Présenté cette année en compétition officielle au festival de Berlin, le troisième film de Frédéric Videau aborde de front un sujet difficile : une situation d’enlèvement et de séquestration d’une jeune fille. Un film courageux et brillamment interprété, mais dont la dispersion entre deux temporalités nuit à la qualité d’écriture.

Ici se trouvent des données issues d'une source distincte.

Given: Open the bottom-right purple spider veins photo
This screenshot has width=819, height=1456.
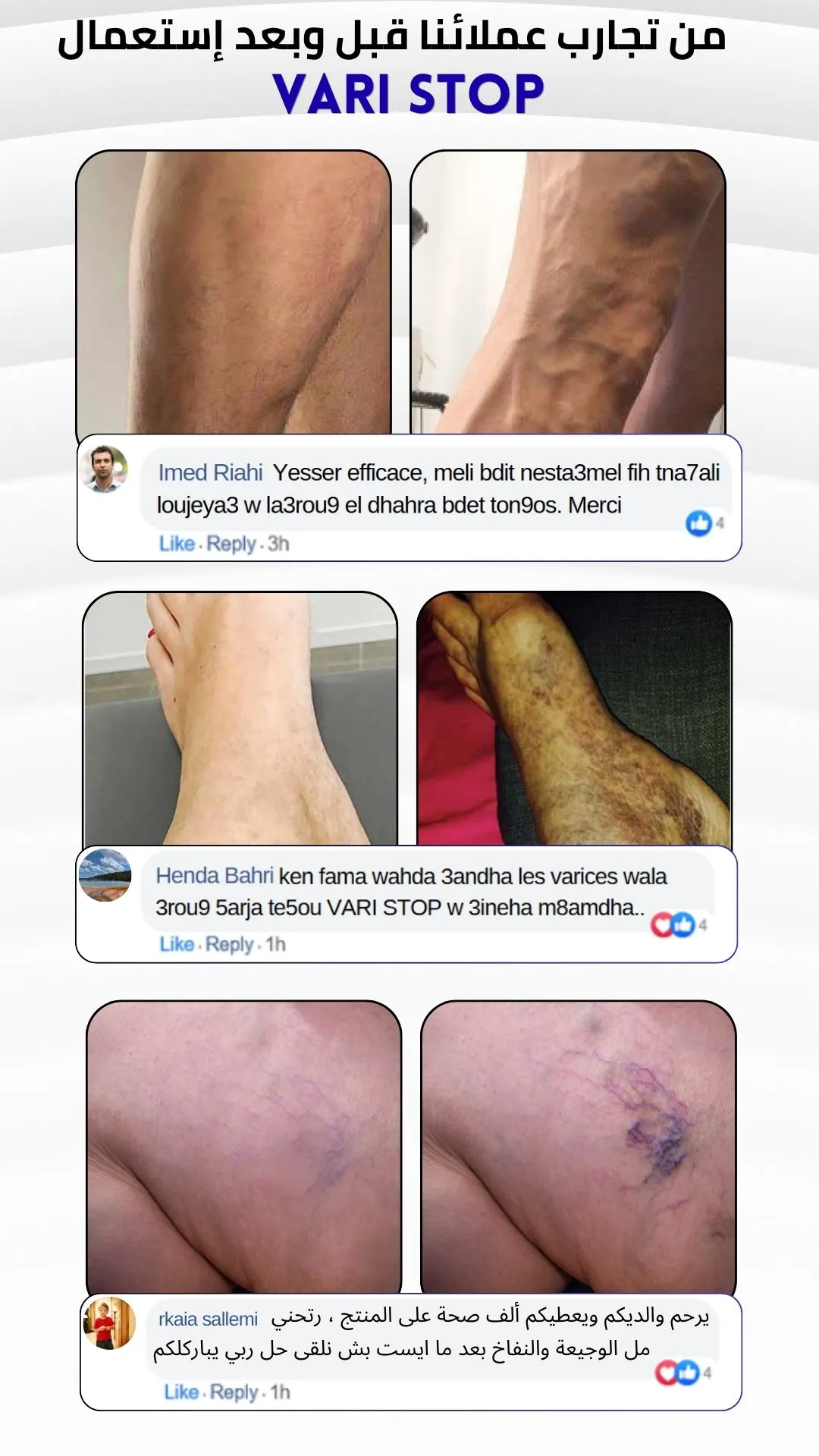Looking at the screenshot, I should tap(578, 1147).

Loin de l’affreuse neutralité d’un Michael, À moi seule rappelle plutôt, par son dispositif d’allers et retours entre passé et présent, entre captivité et tentative d’un retour en société, le récent Martha Marcy May Marlene. Pourtant, point de gourou à l’horizon, mais un homme solitaire, Vincent (Reda Kateb), kidnappant Gaëlle (Agathe Bonitzer), qu’il va se faire un devoir d’éduquer, se rêvant à la fois père, confident, ami. À moi seule se présente donc au premier abord comme le récit d’une relation complexe, d’un rapport de force qui sans cesse se déplace, envisageant à la fois la violence et les moments d’égarement d’une telle situation.

Sans pour autant, bien sûr, chercher à cautionner l’acte du kidnapping ou à trouver des excuses à ses personnages, Frédéric Videau relate le quotidien éreintant d’une fille devenant jeune femme sans pouvoir éprouver ce changement à la surface du monde, et du lien indéfectible qui se noue peu à peu avec le ravisseur. C’est la véritable force du film, que de réussir à bousculer les conventions et les idées reçues, en plongeant de manière crédible dans cet inexplicable trou noir que constitue la survie en captivité, sans jamais tomber dans l’excès de pathos ou le voyeurisme.

Se gardant également de jouer sur un suspense malvenu (le film commence par la libération de Gaëlle), Videau tente pourtant de faire entrer tant bien que mal dans son récit tout un pan sur les retrouvailles avec la famille, la difficulté à réapprendre à vivre en société, en liberté. Cette partie, bien moins inspirée et incomplète, aurait mérité un développement à part entière, et souffre finalement de la comparaison avec l’intensité et l’étrangeté des scènes entre Vincent et Gaëlle. Les personnages des parents semblent, par exemple, diablement plats et convenus en regard de ce territoire nouveau que le film se propose d’explorer avec la description de la captivité. À ne pas choisir entre le récit de « l’affaire » et son épilogue, Videau dilue la force et l’assurance d’une écriture qui sait pourtant se confronter aux situations les plus extrêmes.